Transmission Expansion Planning : computational challenges toward real-size networks.
Degree: PhD, Electrical and Computer Engineering, 2017, University of Texas – Austin
URL: http://hdl.handle.net/2152/62068
► The importance of the transmission network for supplying electricity demand is undeniable, and Transmission Expansion Planning (TEP) studies is key for a reliable power system.…
(more)
▼ The importance of the transmission network for supplying electricity demand is undeniable, and Transmission Expansion Planning (TEP) studies is key for a reliable power system. Due to increasing sources of uncertainty such as more intermittent energy resources, mobile and controllable demands, and fast technology improvements for PVs and energy storage devices, the need for using systematic ways for solving this complex problem is increased. One of the main barriers for deploying optimization-based TEP studies is computationally intractability, which is the main motivation for this research.

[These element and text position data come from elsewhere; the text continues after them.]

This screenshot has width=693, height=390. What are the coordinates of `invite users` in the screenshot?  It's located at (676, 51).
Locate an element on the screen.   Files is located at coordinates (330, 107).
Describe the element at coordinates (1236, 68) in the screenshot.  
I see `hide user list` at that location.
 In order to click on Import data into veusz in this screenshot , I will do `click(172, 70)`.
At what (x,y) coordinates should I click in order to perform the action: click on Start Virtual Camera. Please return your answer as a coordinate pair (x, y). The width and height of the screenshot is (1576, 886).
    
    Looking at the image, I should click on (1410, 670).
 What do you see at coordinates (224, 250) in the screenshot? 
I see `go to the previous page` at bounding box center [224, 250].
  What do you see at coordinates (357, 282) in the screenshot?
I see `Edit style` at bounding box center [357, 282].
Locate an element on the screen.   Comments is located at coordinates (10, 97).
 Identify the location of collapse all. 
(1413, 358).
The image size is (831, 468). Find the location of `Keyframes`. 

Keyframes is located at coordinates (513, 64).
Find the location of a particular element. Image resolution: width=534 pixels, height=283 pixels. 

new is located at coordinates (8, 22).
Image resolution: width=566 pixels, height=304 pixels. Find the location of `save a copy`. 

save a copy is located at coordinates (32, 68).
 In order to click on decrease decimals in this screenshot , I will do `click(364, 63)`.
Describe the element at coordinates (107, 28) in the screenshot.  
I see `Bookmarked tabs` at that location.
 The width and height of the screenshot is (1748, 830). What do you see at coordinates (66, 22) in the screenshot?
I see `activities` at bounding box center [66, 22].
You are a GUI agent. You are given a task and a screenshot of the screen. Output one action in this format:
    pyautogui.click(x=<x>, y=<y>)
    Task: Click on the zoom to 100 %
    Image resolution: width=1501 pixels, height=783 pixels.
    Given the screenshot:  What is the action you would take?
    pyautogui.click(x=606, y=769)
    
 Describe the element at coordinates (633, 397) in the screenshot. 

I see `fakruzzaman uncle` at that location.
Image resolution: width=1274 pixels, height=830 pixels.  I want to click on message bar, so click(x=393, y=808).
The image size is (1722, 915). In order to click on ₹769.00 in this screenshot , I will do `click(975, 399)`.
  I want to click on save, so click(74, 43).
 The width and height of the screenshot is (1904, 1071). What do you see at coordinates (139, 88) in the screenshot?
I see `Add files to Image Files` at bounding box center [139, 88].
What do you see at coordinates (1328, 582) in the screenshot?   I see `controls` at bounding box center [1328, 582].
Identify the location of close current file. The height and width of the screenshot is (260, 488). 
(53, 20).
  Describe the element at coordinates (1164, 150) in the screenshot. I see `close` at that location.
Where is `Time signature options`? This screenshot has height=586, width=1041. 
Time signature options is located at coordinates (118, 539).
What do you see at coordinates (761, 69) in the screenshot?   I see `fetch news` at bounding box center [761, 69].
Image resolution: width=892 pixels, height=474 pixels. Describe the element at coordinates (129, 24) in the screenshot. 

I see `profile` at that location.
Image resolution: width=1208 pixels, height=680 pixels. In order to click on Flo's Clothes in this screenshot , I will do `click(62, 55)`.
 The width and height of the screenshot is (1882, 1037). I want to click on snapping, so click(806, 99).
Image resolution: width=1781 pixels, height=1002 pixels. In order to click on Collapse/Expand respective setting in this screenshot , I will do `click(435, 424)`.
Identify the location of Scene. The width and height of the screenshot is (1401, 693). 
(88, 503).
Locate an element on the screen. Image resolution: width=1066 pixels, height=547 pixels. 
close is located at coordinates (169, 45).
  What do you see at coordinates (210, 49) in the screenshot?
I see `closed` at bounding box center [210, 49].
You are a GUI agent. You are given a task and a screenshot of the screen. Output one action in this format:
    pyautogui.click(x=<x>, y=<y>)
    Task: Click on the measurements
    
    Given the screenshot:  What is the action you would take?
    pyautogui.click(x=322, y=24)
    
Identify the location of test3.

The aim of this work is to investigate the computational challenges associated with systematic TEP studies for large-scale problems, and develop algorithms to improve computational performance. In the first step, we investigate the impact of adding security constraints (as NERC standard requirement) into TEP optimization problem, and develop the Variable Contingency List (VCL) algorithm to pre-screen security constraints to only add those that may affect the feasible region. It significantly decreases the size of the problem compared to considering all security constraints. Then, we evaluate the impact of the size of candidate lines list (number of binary variables) on TEP, and developed a heuristic algorithm to decrease the size of this list.
In the next step, we integrate uncertainties into the TEP optimization problem and formulate the problem as a two-stage stochastic program. Adding uncertainties increases the size of the problem significantly. It leads us to develop a three-level filter that introduces important scenario identification index (ISII) and similar scenario elimination (SSE) technique to decrease the number of security constraints in stochastic TEP in a systematic and tractable way.
We then investigate the scalability of the
stochastic TEP formulation. We develop a configurable decomposition framework that allows us to decompose the original problem into subproblems that can be solved independently and in parallel. This framework can benefit from using both progressive hedging (PH) and Benders decomposition (BD) algorithms to decompose and parallelize a large-scale problem both vertically and horizontally. We have also developed a bundling algorithm that improves the performance of PH algorithm and the overall performance of the framework.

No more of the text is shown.